An international research team says they have provided the first evidence that the lack of a naturally occurring protein is linked to early signs of dementia. They report that the absence of the MK2/3 protein promotes structural and physiological changes to cells in the nervous system.
These changes were shown to have a significant correlation with early signs of dementia, including restricted learning and memory formation capabilities, according to the scientists, who published their findings (“The MK2/3 cascade regulates AMPAR trafficking and cognitive flexibility”) in Nature Communications.
An absence of MK2/3, in spite of the neurons having significant structural abnormalities, did not prevent memories being formed, but did prevent these memories from being altered. The results have led the researchers to call for greater attention to be paid to studying MK2/3.
“Understanding how the brain functions from the subcellular to systems level is vital if we are to be able to develop ways to counteract changes that occur with aging,” said Sonia Correa, Ph.D., from the University of Warwick in the U.K. “By demonstrating for the first time that the MK2/3 protein, which is essential for neuron communication, is required to fine-tune memory formation this study provides new insight into how molecular mechanisms regulate cognition.” Dr. Correa’s University of Warwick group is working with researchers at the University of Bradford in the U.K. and Hannover Medical University.
Neurons can adapt memories and make them more relevant to current situations by changing the way they communicate with other cells. Information in the brain is transferred between neurons at synapses using neurotransmitters released from one presynaptic neuron, which then act on receptors in the next postsynaptic neuron in the chain.

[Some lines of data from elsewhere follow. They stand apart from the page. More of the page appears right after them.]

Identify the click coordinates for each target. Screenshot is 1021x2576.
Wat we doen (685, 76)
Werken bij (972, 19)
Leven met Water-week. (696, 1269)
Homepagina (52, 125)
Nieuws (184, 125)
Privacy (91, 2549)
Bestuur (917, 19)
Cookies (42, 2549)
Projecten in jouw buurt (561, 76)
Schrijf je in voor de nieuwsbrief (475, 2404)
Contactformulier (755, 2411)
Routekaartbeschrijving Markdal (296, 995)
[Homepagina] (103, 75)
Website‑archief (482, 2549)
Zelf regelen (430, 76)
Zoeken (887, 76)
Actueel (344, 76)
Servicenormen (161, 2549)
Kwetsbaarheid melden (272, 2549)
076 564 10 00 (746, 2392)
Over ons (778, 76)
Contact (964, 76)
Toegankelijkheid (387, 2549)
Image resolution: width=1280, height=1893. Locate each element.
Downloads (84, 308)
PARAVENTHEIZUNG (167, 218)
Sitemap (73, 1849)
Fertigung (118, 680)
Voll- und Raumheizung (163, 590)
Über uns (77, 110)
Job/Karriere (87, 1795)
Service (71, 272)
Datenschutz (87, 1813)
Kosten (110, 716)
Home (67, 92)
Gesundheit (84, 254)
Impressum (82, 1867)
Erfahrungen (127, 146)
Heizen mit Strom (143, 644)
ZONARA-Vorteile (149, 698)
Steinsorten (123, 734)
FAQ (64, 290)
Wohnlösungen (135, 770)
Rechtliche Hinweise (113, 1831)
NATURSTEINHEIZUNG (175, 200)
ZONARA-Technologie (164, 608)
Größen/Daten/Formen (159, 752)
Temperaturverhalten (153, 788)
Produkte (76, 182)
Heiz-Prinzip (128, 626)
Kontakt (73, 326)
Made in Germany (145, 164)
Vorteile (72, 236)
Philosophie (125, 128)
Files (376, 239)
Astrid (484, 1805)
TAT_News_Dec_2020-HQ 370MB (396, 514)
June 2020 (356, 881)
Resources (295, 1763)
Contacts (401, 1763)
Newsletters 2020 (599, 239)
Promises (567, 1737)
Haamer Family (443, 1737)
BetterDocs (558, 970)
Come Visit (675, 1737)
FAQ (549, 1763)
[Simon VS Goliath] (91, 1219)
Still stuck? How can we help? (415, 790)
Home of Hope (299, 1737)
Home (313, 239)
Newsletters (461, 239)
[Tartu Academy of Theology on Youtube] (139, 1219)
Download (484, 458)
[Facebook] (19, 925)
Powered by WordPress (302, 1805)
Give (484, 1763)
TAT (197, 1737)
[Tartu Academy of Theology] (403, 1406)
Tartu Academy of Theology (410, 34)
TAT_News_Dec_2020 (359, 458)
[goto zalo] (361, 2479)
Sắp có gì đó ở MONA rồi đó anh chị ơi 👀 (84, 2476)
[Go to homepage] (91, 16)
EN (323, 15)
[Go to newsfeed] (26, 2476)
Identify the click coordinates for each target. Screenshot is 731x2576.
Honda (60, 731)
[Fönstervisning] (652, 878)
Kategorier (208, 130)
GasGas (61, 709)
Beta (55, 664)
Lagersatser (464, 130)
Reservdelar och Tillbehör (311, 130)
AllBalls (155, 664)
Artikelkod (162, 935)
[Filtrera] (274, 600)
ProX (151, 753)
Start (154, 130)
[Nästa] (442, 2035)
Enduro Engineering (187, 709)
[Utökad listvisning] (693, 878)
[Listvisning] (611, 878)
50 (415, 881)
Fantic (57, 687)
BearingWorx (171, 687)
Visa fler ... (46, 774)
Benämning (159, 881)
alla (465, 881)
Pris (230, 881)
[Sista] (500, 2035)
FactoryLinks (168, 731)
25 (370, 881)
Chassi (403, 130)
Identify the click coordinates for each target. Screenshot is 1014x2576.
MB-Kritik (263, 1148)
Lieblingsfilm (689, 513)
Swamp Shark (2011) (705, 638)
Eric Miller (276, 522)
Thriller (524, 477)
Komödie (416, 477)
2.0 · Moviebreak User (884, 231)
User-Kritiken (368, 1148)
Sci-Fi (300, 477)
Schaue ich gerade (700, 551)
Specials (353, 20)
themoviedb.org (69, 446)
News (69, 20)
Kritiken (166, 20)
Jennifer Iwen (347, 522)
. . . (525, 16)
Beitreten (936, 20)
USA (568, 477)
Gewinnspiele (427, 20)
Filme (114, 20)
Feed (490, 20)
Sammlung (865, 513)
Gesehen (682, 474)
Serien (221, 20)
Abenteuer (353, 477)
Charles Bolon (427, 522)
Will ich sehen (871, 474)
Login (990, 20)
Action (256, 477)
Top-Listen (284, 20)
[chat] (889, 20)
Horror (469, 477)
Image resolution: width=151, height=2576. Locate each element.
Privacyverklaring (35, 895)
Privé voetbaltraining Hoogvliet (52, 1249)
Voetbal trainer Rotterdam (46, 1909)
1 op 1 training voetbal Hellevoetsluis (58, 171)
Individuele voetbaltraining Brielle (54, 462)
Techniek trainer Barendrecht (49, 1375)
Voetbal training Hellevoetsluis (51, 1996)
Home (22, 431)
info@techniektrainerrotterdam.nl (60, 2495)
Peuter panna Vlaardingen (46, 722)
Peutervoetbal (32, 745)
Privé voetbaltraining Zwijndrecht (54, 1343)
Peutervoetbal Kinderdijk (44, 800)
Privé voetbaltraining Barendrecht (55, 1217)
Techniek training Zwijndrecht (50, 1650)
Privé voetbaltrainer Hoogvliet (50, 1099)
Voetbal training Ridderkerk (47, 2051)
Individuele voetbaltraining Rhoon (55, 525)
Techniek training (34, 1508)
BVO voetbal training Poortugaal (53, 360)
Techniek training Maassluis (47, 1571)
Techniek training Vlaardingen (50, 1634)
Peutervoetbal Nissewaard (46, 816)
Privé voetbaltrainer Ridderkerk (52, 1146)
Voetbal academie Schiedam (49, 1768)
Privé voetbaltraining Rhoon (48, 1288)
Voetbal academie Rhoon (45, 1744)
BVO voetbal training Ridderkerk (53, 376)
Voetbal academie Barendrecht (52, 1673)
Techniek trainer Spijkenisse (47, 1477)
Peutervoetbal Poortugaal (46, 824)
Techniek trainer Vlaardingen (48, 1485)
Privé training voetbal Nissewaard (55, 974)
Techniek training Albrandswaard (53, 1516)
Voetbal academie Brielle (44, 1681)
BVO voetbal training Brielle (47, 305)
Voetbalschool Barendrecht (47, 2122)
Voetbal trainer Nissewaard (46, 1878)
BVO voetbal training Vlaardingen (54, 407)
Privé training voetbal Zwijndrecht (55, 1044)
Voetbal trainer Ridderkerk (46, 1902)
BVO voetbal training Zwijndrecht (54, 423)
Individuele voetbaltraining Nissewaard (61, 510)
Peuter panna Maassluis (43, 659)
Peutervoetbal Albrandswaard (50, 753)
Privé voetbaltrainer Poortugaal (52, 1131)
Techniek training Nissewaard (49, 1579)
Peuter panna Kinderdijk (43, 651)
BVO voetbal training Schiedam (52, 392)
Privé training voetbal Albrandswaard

MK2/3 regulates the shape of spines in properly functioning postsynaptic neurons. Postsynaptic neurons with MK2/3 feature wider, shorter spines than those without.
The researchers found that change, caused by MK2/3’s absence, in the spine’s shape restricts the ability of neurons to communicate with each other, leading to alterations in the ability to acquire new memories.
“We provide evidence that MAPK-activated protein kinases 2 and 3 (MK2/3) regulate neuronal spine morphology, synaptic transmission and plasticity. Furthermore, mGluR-LTD is impaired in the hippocampus of MK2/3 double knockout (DKO) mice, an observation that is mirrored by deficits in endocytosis of GluA1 subunits,” wrote the investigators. “Consistent with compromised mGluR-LTD, MK2/3 DKO mice have distinctive deficits in hippocampal-dependent spatial reversal learning. These novel findings demonstrate that the MK2/3 cascade plays a strategic role in controlling synaptic plasticity and cognition.”
“Deterioration of brain function commonly occurs as we get older but, as result of dementia or other neurodegenerative diseases, it can occur earlier in people’s lives,” noted Dr. Correa. “For those who develop the early signs of dementia it becomes more difficult for them to adapt to changes in their life, including performing routine tasks. For example, washing the dishes; if you have washed them by hand your whole life and then buy a dishwasher it can be difficult for those people who are older or have dementia to acquire the new memories necessary to learn how to use the machine and mentally replace the old method of washing dishes with the new. The change in shape of the postsynaptic neuron due to absence of MK2/3 is strongly correlated with this inability to acquire the new memories.”
Given their vital role in memory formation, MK2/3 pathways are important potential pharmaceutical targets for the treatment of cognitive deficits associated with aging and dementia, according to Dr. Correa.